Walter had bought swordfish steaks for dinner. “We were going to go out,” Danny told his father, “but the restaurants around here are overcrowded and overpriced and just not very good, especially this time of year. Last time Walt and I had to wait an hour for a table.”
“Well, it’s a good thing then, because you know how your mother feels about waiting,” Nat said.
“Feels?” April said, lifting her head from a magazine, and Nat closed his eyes.
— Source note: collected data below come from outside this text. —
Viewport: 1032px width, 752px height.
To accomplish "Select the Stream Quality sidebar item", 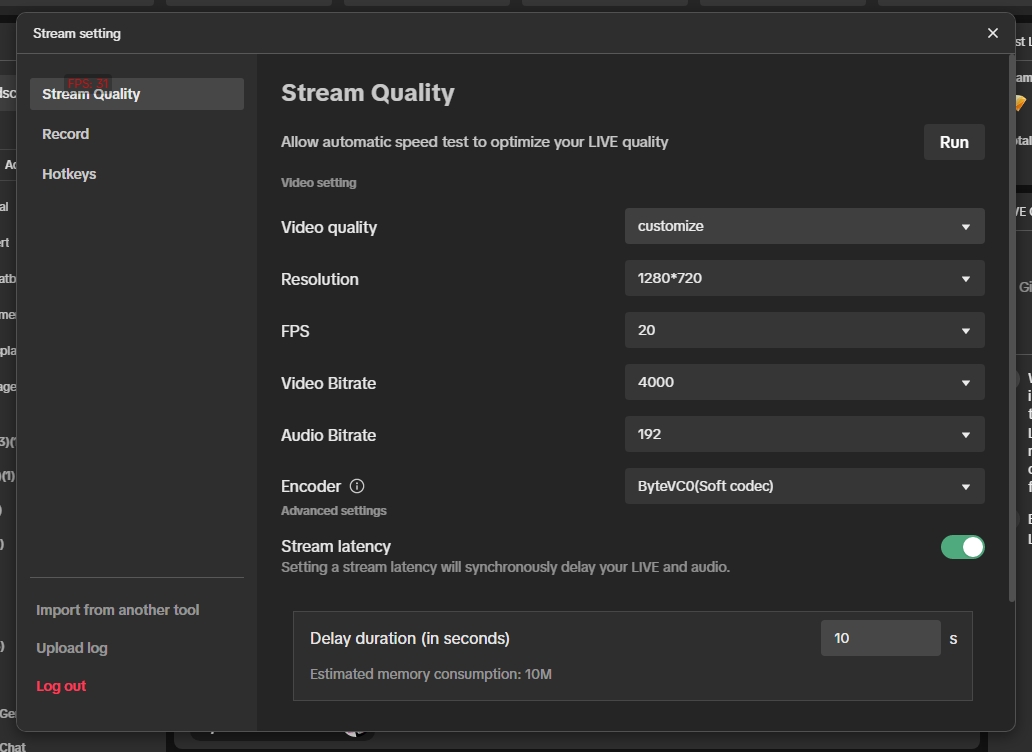I will 91,93.
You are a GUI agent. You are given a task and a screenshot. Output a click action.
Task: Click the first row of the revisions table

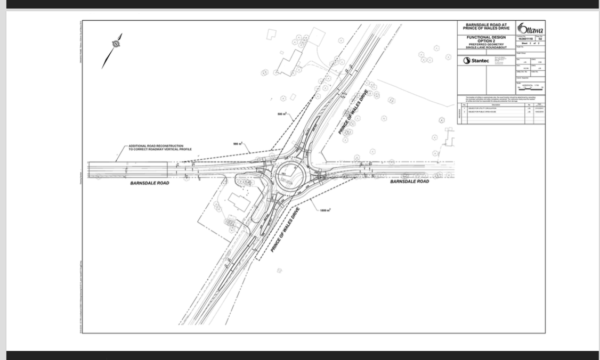pyautogui.click(x=504, y=109)
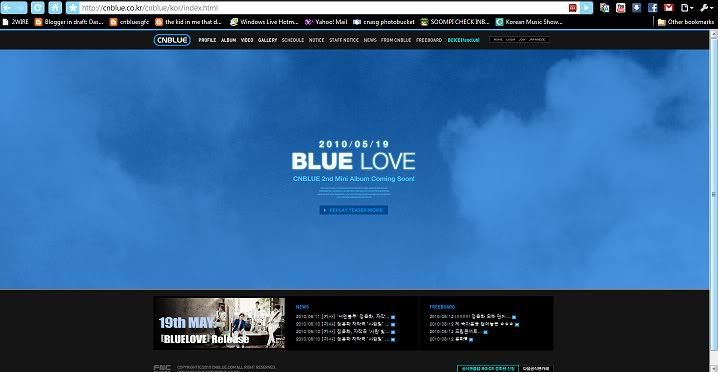Click the blue go arrow in address bar
Screen dimensions: 718x372
pos(586,7)

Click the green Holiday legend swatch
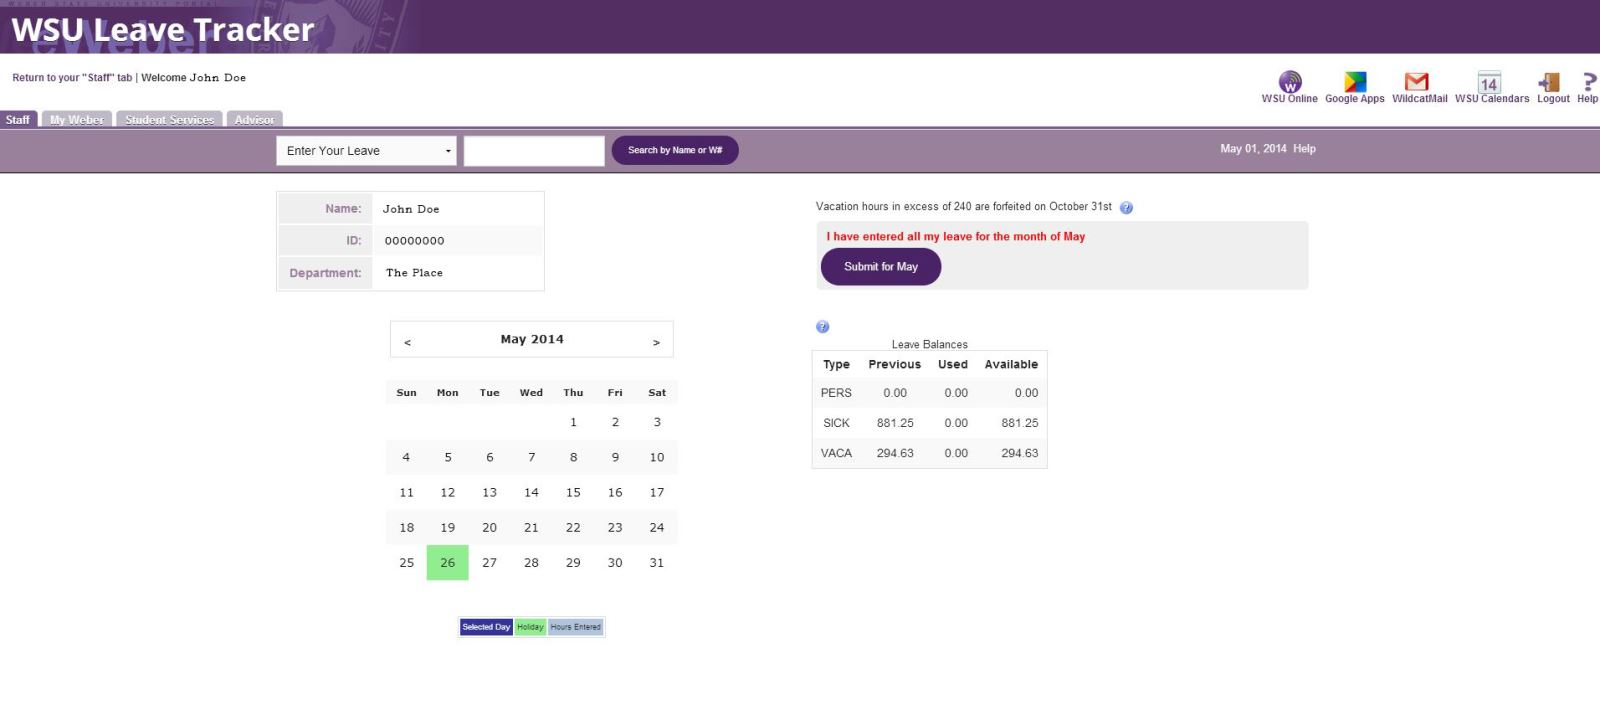(530, 627)
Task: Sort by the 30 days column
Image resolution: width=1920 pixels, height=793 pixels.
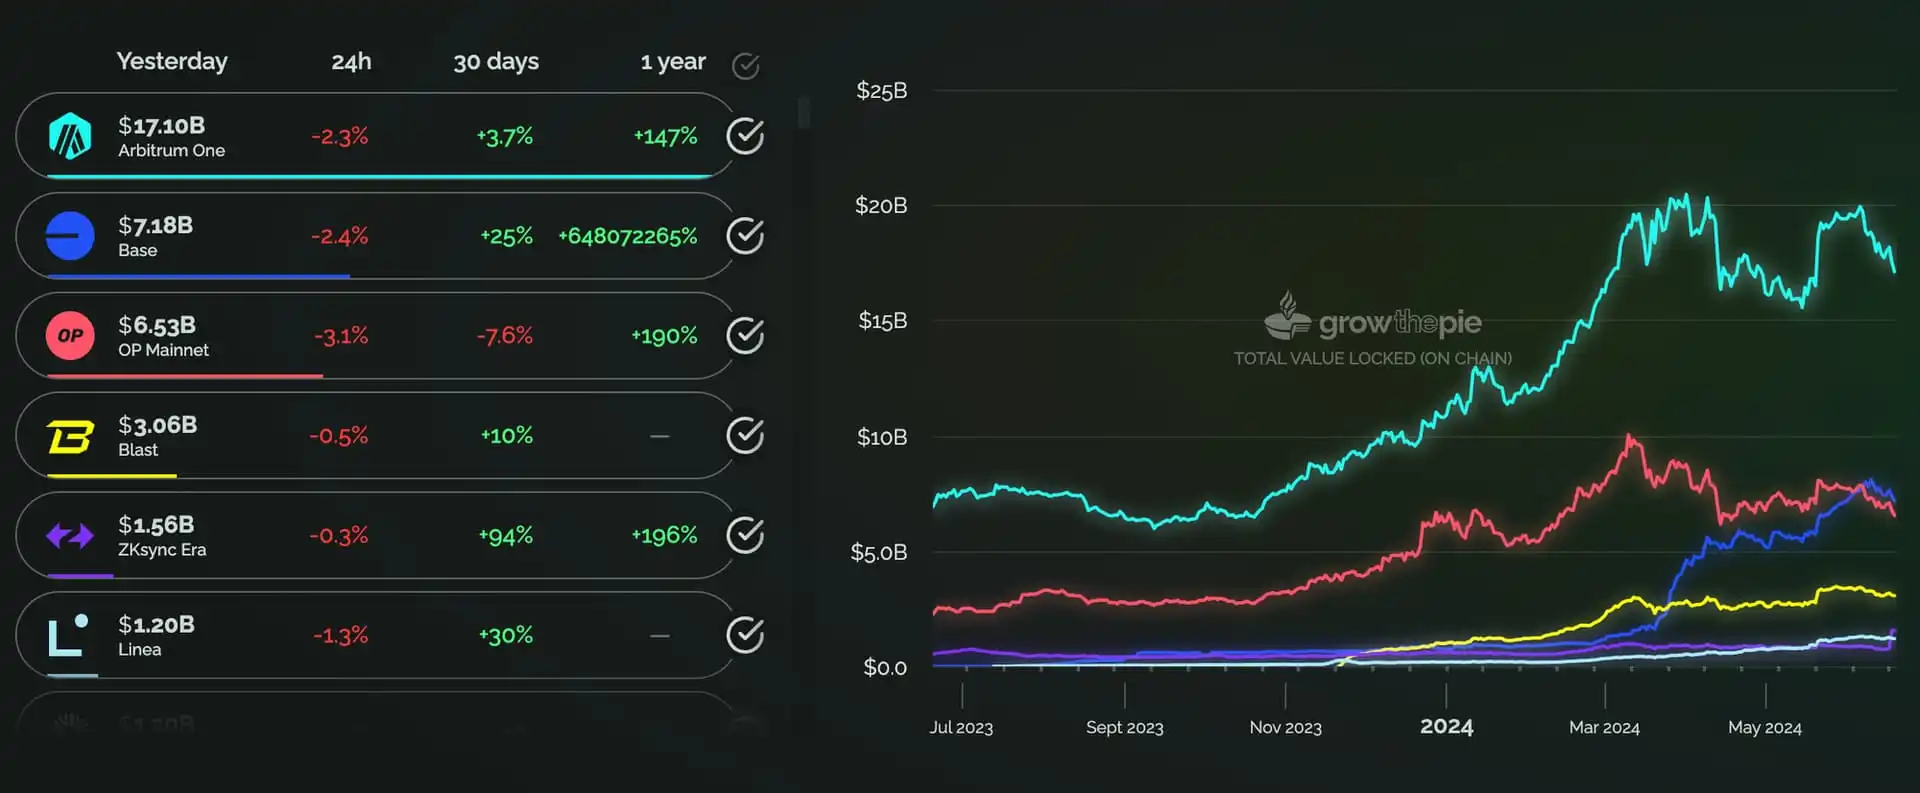Action: [496, 62]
“Correction. How your mother felt about waiting.” He laughed nervously. “Funny, isn’t it? Even now sometimes I forget. She wouldn’t wait in line for anything, your mother. Plus she was always getting in fights with waitresses, or sending things back, or complaining about the service. She’d say something was undercooked and then, when it came back, that it was overcooked. Sometimes I think pieces of meat got cold in the middle just in terror of her inspecting them.” He laughed at his own joke—his children laughed too, out of respect—and then he smiled and pulled his hands behind his head. “You know, I just remembered something. Once we were in a restaurant, your mother and I, and she asked to have some kind of fish broiled instead of sautéed, and when the waiter said he wasn’t sure the chef would do that—it wasn’t a bad restaurant, it just was some sort of fish you’re supposed to eat sautéed—she looked at him and she said, ‘Young man, in France there is
a man who every several years goes to the very finest, the most expensive restaurants and orders a boiled egg. And if the restaurant is really fine, he is brought a boiled egg, and it is the most delicious boiled egg he’s ever had. But if the restaurant is not fine, if the waiter harasses him, if the cook makes the egg badly, this man, who happens to represent France’s most illustrious restaurant guide, takes away one of the restaurant’s stars. Some of the finest chefs in France have killed themselves over a boiled egg.’ Well, needless to say, I couldn’t believe it. God knows where she heard that story. But there it was. So then the waiter disappears, and we’re sitting there, Louise drumming her nails against the table because she’s hungry, goddammit, and all of a sudden there’s some sort of commotion at the front of the restaurant. Who should it be but the chef himself coming out of the kitchen in his big hat, holding a huge silver tray with a top on it that was big enough for a roast suckling pig. He starts marching very solemnly down the center of the restaurant, coming closer and closer, and I can tell your mother’s getting nervous. The next thing we know, he’s there, at our table. He puts this huge tray down in front of Louise—I swear, the thing takes up the whole table—and at this point your mother looks up at him, kind of scared, like maybe she’s gotten in over her head. ‘Madame,’ he says, ‘your dinner.’ And very timidly, like she’s afraid a snake’s going to jump out, she lifts up the top.”